Regarding the more mundane matter of the NL East standings, the Marlins were only four games behind first-place Washington on Aug. 1 but went 22-34 the rest of the way to finish 15½ games back.
Miami couldn’t overcome injuries down the stretch to sluggers Giancarlo Stanton and Justin Bour, or to pitchers Adam Conley, A.J. Ramos and Wei-Yin Chen.
“When I came into spring training, I thought we had a club that could’ve been playing in the playoffs,” Mattingly said. “Without saying it out loud, I knew there were certain things that had to happen, and part of that was we had to stay kind of injury-free.”
With a small payroll and weak farm system, Miami didn’t have the depth to replace those sidelined.
WHAT WENT RIGHT
Ichiro Suzuki became the 30th player to reach 3,000 hits, finished with 3,030, batted .291 and is expected back next year at age 43. Christian Yelich had a breakout season with 21 homers and 98 RBIs, both career highs, while batting .298. Catcher J.T. Realmuto batted .303 with 11 homers.
Five-year-old Marlins Park has done little to diminish apathy toward baseball in South Florida, and the Marlins finished last in the NL in attendance for the 11th time in the past 12 seasons, averaging 21,405 per game.
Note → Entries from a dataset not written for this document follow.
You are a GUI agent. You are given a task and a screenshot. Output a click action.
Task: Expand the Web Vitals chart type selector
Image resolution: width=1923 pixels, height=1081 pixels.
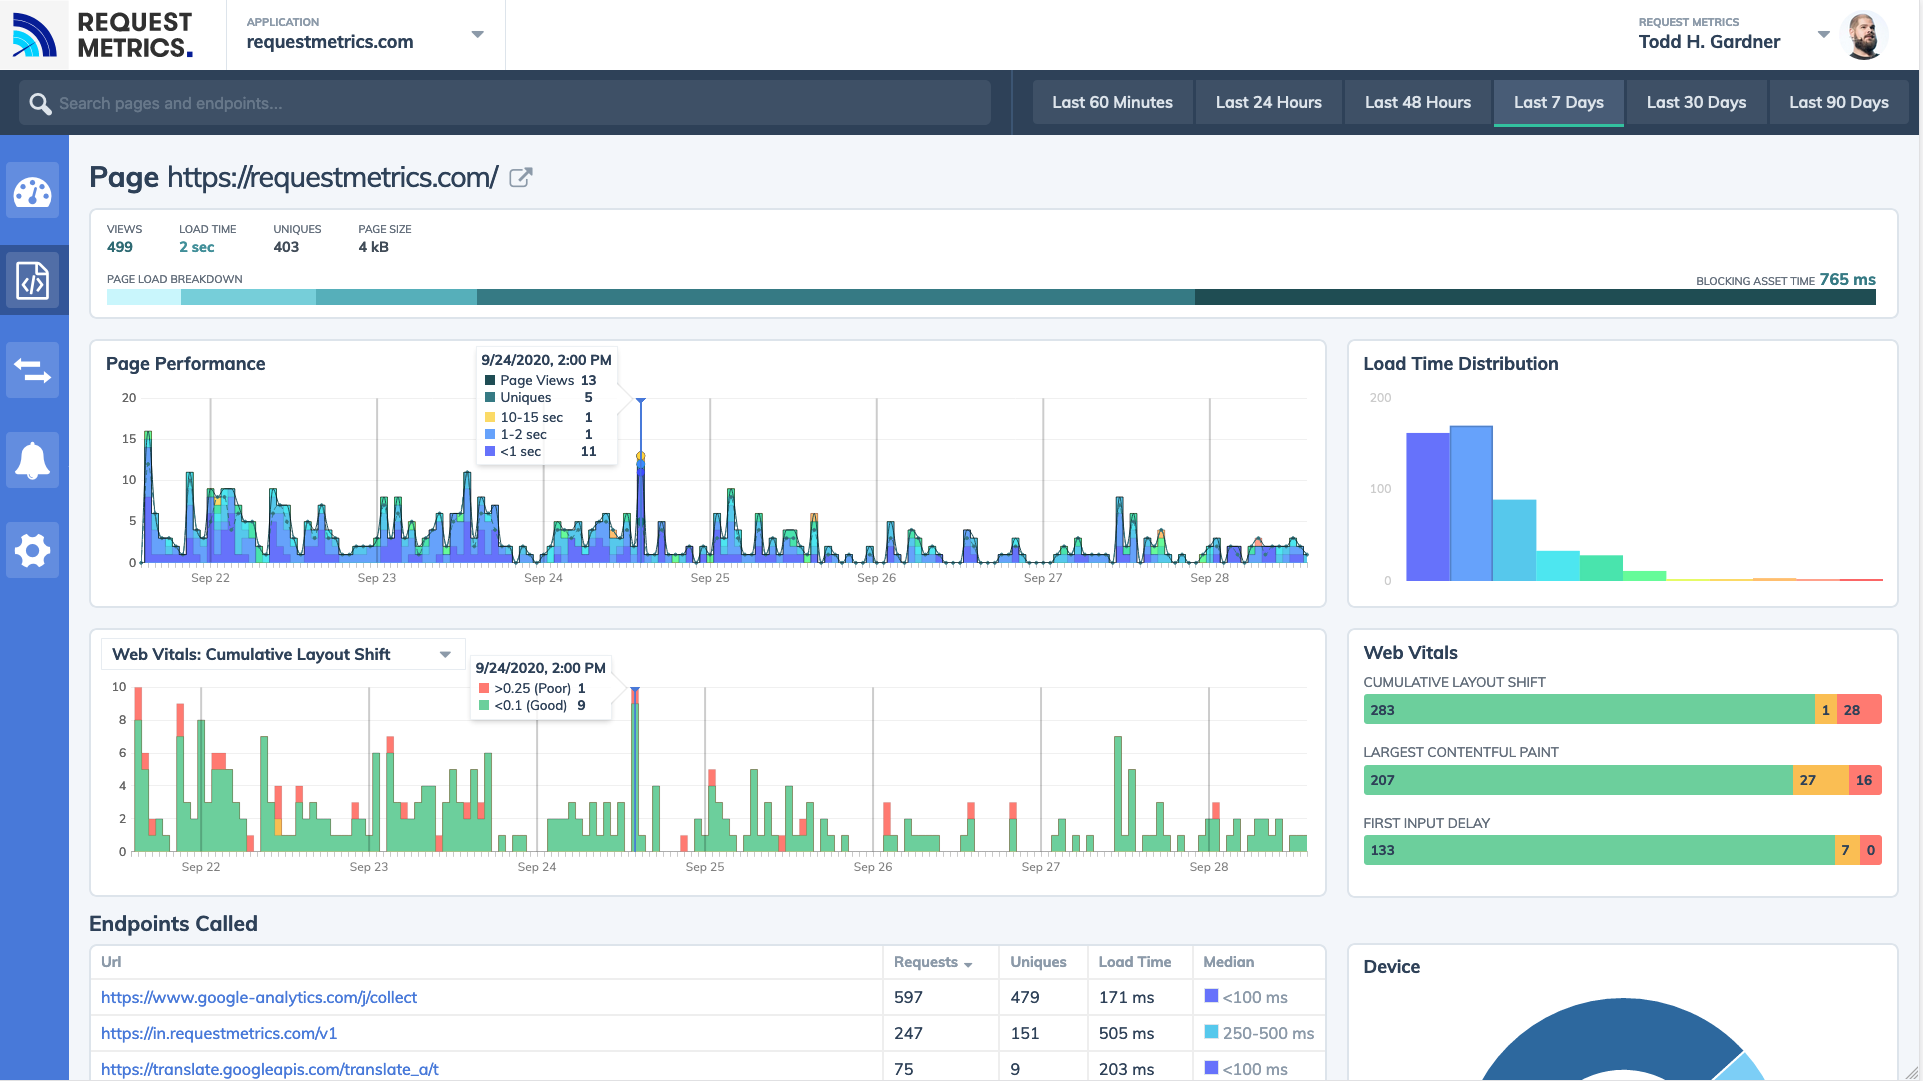pos(445,655)
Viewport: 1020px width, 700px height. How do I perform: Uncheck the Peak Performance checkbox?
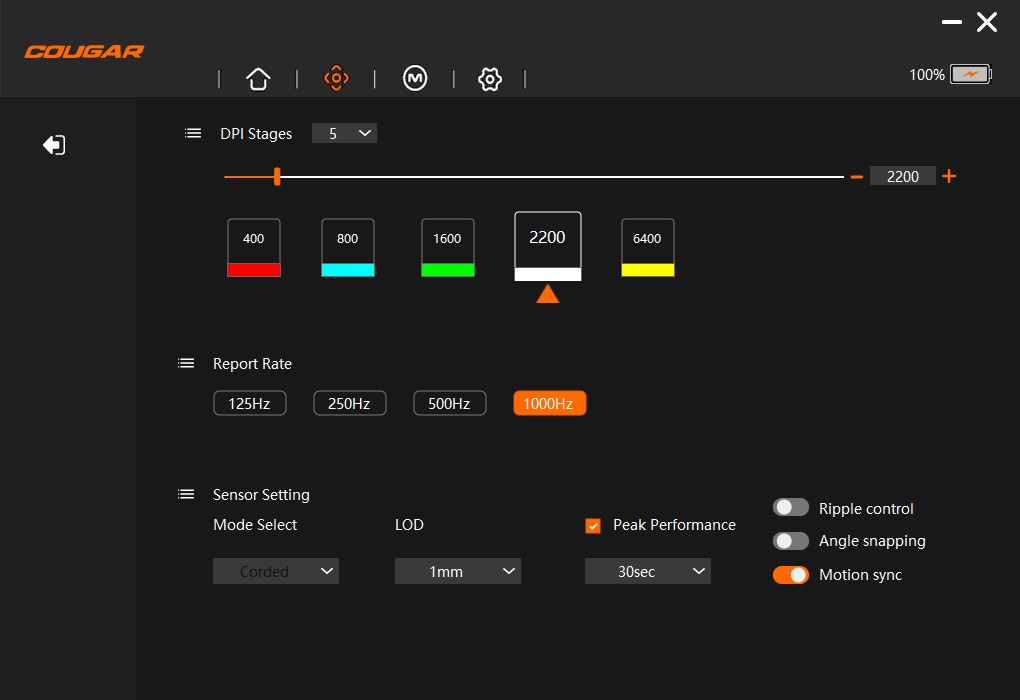[593, 525]
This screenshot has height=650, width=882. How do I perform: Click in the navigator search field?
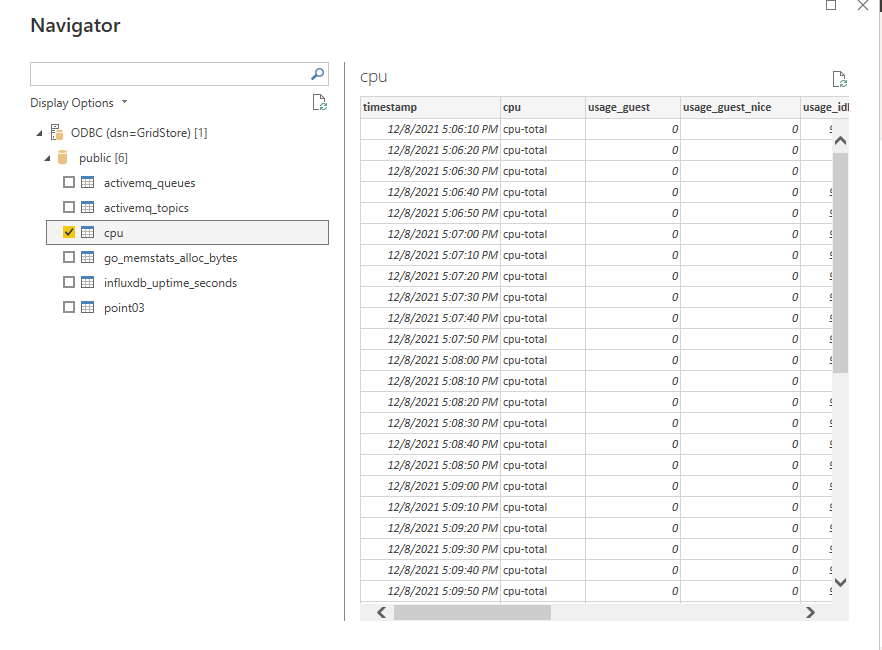[x=168, y=74]
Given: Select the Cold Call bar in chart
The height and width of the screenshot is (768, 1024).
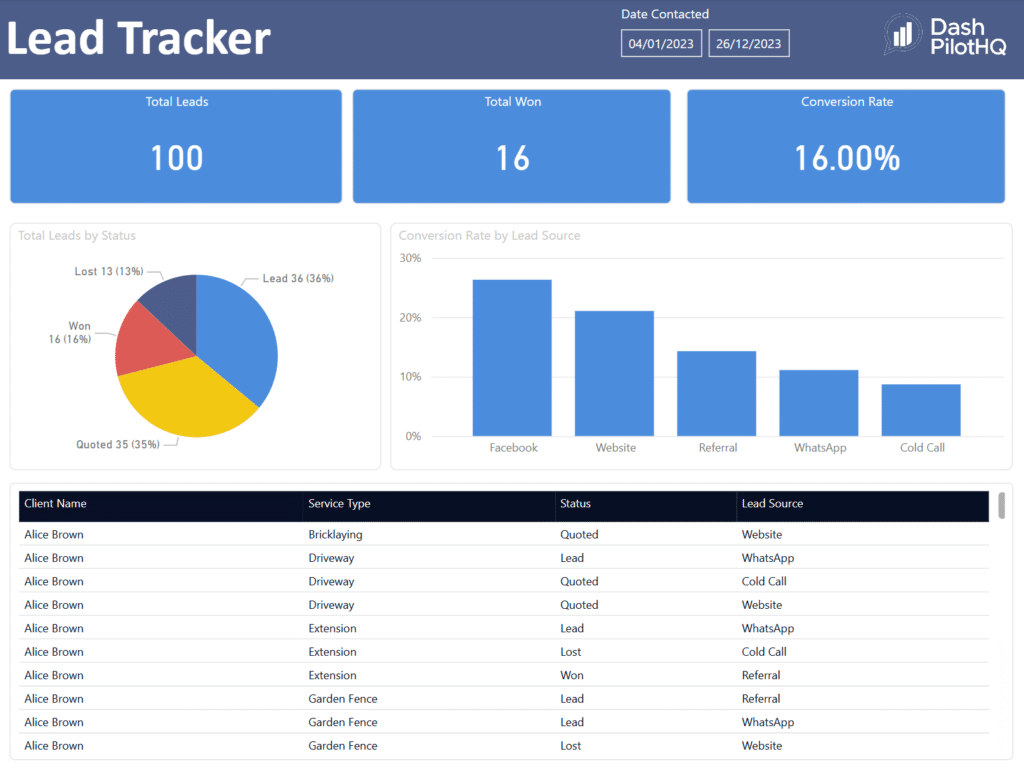Looking at the screenshot, I should coord(921,410).
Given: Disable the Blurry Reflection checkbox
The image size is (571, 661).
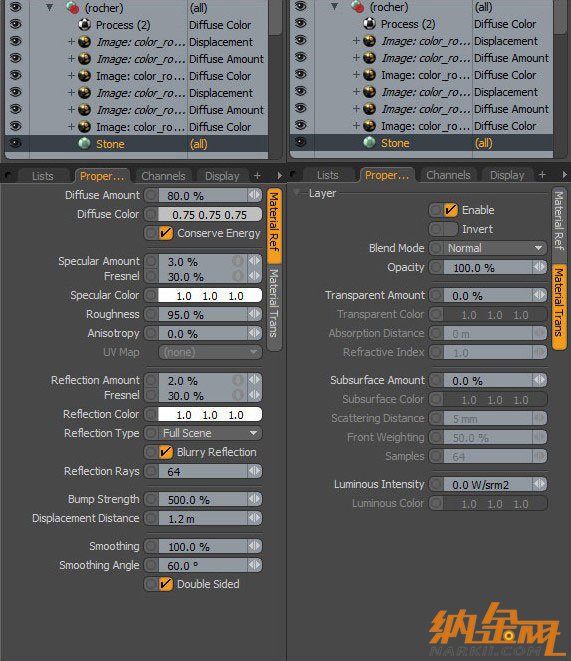Looking at the screenshot, I should [166, 452].
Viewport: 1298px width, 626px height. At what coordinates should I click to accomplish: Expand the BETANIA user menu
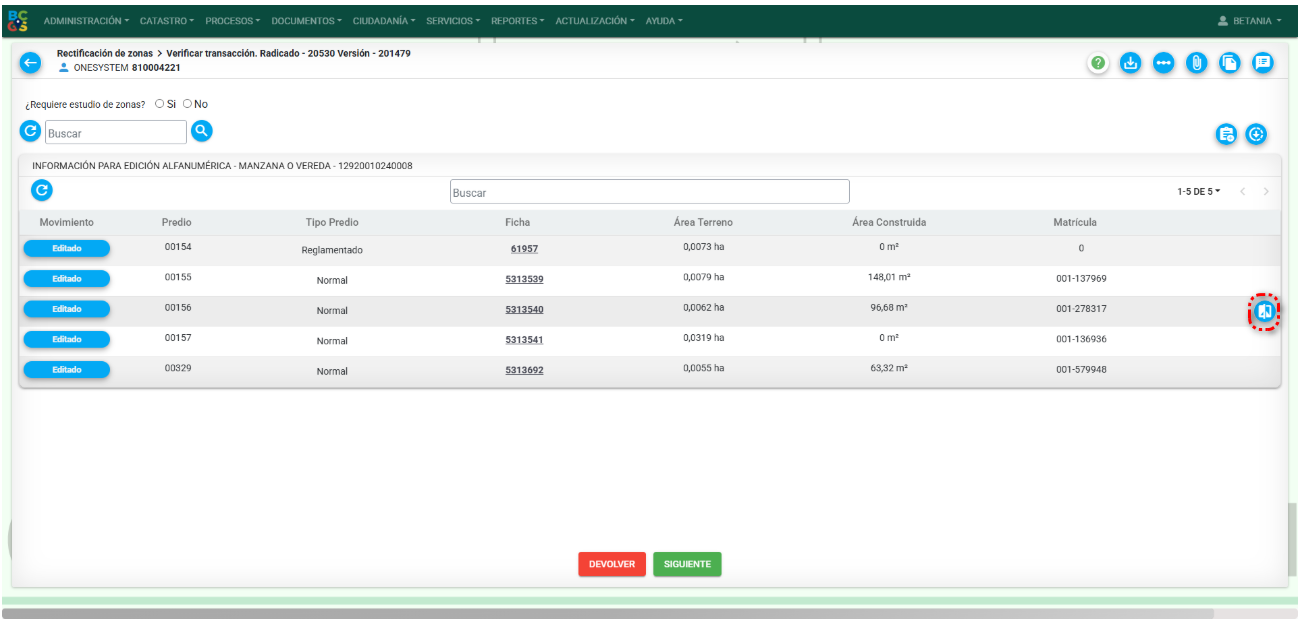[x=1250, y=21]
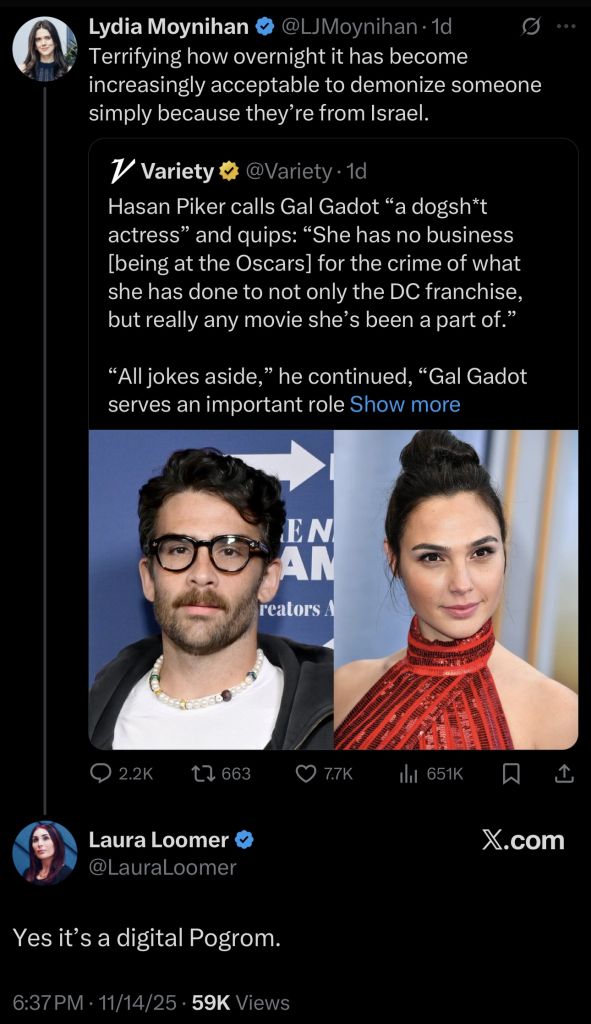This screenshot has width=591, height=1024.
Task: Tap Laura Loomer's blue verified badge
Action: 244,840
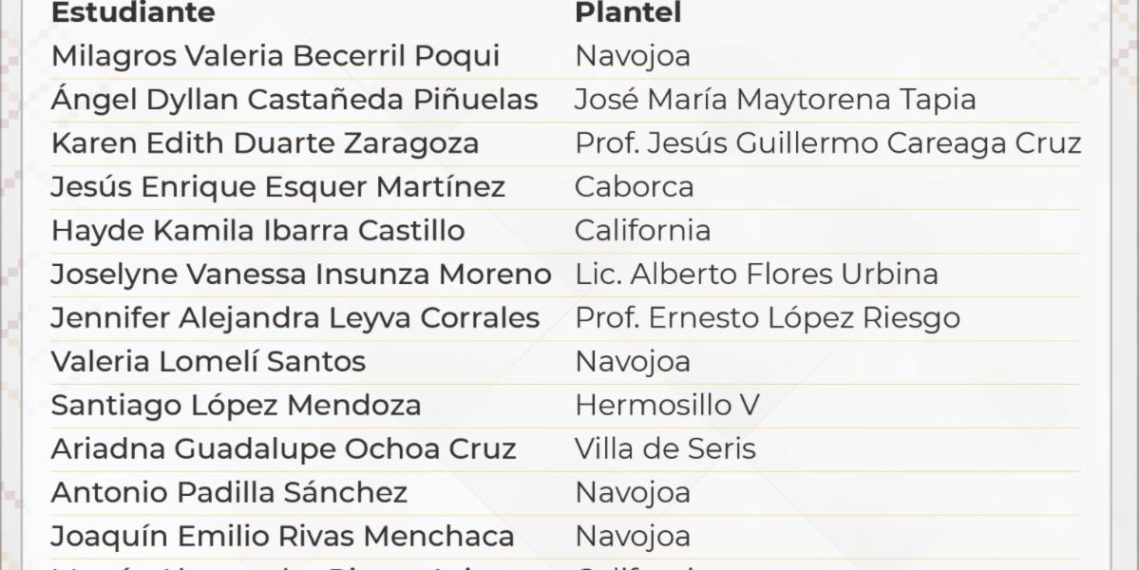
Task: Click José María Maytorena Tapia plantel
Action: 775,100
Even the popular Fernandez couldn’t help at the box office. His 16 home starts averaged 20,975.
The loss of Fernandez leaves a huge hole in an already wobbly rotation.
Because the free agent market — like the Marlins’ minor league system — is thin on pitching, they might need to swing a trade for a No. 1 starter. One option would be to part with the injury-plagued Stanton, who will be due $14.5 million in 2017, the third year of his record 13-year, $325 million deal.